I want to be okay with it...I really do. I've been dreading it for so long, but I am trying trying to take a more positive outlook on it. I figured I had such a hard time with 30, that 40 will be a bitch...but does it really need to be?
And...I started this post nearly a month ago...I am now two days out! I should be on a cruise right now...but alas, I have a family that primarily sucks, it got canceled, so now spending it home with the only family that truly matters to me anymore: my husband and my child. And, unfortunately, tomorrow will be spent with a recovering little one as she is scheduled for round two of tubes in the a.m.

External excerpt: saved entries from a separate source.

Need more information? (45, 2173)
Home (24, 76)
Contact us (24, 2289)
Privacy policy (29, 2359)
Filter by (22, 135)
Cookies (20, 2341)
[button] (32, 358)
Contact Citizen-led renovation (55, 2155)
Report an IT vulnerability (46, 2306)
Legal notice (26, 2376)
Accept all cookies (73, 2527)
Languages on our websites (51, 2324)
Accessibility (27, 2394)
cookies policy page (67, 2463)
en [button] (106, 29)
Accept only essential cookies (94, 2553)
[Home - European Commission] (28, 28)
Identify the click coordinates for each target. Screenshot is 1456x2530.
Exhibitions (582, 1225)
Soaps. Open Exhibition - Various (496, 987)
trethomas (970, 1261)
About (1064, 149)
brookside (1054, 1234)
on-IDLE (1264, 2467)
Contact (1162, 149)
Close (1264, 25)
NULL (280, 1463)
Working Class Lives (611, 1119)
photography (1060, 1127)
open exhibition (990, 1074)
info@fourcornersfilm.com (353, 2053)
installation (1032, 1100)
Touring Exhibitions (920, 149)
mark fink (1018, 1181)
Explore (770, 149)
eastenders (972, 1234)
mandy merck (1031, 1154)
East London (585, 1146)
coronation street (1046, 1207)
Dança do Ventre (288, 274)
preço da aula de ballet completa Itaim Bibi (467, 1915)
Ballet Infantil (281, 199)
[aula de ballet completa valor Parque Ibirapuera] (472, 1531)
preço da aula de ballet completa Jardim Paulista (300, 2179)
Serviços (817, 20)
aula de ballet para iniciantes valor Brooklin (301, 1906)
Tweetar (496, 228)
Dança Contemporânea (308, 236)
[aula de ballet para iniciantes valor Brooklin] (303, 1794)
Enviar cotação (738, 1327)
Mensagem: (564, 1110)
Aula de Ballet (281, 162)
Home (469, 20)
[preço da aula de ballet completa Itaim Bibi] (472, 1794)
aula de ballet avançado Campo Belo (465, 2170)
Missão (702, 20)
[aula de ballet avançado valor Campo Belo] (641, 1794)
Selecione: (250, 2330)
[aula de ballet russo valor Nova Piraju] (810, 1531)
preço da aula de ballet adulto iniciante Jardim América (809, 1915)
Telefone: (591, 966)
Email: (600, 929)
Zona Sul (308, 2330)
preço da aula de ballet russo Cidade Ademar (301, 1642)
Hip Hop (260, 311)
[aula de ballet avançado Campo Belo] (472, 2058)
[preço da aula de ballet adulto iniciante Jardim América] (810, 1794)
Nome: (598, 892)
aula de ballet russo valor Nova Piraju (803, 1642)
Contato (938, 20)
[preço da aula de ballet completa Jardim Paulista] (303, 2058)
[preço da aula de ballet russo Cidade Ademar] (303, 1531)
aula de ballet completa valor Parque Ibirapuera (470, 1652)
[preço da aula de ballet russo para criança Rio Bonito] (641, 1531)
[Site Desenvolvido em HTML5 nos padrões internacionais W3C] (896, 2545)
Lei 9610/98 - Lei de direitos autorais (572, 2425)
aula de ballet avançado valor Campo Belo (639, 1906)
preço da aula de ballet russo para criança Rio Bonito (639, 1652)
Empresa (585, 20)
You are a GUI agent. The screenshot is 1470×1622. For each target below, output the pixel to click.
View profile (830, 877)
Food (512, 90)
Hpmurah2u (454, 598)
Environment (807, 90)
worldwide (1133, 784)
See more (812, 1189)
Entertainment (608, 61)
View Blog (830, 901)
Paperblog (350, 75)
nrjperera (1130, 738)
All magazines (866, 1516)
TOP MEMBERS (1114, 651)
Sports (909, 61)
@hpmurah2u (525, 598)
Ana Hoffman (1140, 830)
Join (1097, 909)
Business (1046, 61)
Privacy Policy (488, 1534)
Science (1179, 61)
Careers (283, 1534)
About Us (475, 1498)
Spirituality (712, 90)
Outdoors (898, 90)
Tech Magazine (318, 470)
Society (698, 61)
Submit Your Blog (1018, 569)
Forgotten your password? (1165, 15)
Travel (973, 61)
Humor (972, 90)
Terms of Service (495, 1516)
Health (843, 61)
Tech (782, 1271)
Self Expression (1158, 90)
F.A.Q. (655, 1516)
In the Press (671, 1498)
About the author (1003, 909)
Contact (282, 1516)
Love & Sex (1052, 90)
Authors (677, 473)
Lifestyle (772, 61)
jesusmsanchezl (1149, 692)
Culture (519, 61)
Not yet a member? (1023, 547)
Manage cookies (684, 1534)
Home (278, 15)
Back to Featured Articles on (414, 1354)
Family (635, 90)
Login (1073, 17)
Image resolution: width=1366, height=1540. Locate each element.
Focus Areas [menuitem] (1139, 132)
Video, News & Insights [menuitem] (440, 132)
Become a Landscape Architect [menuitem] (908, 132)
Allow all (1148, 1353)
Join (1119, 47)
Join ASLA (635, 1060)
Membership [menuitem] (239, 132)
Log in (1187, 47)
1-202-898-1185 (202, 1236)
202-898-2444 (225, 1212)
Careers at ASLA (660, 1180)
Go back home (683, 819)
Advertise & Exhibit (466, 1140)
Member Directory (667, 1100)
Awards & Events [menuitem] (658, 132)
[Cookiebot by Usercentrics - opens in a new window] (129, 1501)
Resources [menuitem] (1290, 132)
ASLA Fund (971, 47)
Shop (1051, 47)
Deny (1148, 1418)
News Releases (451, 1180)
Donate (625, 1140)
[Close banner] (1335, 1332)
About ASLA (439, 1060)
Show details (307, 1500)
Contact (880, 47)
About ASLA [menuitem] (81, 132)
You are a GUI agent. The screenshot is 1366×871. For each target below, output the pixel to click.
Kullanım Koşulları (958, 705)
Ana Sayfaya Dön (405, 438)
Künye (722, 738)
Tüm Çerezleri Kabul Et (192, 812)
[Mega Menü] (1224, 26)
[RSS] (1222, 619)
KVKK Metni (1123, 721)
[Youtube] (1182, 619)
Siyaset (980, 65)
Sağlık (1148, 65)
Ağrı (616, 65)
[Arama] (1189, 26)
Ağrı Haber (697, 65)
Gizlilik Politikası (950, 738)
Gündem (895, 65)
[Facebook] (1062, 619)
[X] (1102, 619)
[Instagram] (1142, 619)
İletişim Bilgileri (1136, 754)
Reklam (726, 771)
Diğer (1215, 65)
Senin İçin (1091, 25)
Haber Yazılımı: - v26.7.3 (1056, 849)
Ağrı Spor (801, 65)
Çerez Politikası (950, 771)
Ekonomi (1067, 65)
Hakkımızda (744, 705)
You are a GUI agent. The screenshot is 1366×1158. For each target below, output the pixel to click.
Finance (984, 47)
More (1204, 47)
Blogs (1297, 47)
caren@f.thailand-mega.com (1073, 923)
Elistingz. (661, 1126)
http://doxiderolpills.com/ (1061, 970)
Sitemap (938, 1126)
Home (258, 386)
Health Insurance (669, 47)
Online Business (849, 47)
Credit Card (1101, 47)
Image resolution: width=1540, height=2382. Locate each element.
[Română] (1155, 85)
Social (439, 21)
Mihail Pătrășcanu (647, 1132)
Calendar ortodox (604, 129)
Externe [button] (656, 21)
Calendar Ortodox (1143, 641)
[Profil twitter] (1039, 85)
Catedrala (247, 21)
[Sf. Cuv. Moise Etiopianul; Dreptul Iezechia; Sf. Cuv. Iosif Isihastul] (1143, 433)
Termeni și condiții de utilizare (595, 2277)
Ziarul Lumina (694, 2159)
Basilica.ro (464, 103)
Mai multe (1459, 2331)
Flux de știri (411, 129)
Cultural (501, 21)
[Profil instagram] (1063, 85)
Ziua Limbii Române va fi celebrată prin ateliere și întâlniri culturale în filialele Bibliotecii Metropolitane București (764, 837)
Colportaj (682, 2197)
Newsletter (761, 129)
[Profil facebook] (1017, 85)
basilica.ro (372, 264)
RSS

When I originally started this post, it was with the intention of comparing turning 30 with turning 40. As I mentioned, I had such a hard time with turning 30, I have been dreading turning 40...but you know what? I think I'm finally okay with it. I am not the same person nor am I in the same place as I was 10 years ago. Then, I was reluctantly living back with my parents, not done with any college degrees, enjoying the alcohol a little too much, living the single girl life, etc. And broke. Still broke, but hey...maybe it's because since then I got both my associates and bachelors degrees, moved out the 'rents' house for the last time, met and married my husband, finally got a decent job, had a beautiful baby girl, and finally got my ass into shape...best shape ever!
So there...that was what I wanted to say with this post...and I did. Maybe later, I'll do some picture updates of what's been going on these past few weeks (um...no-brainer there really....more working out, running, etc.).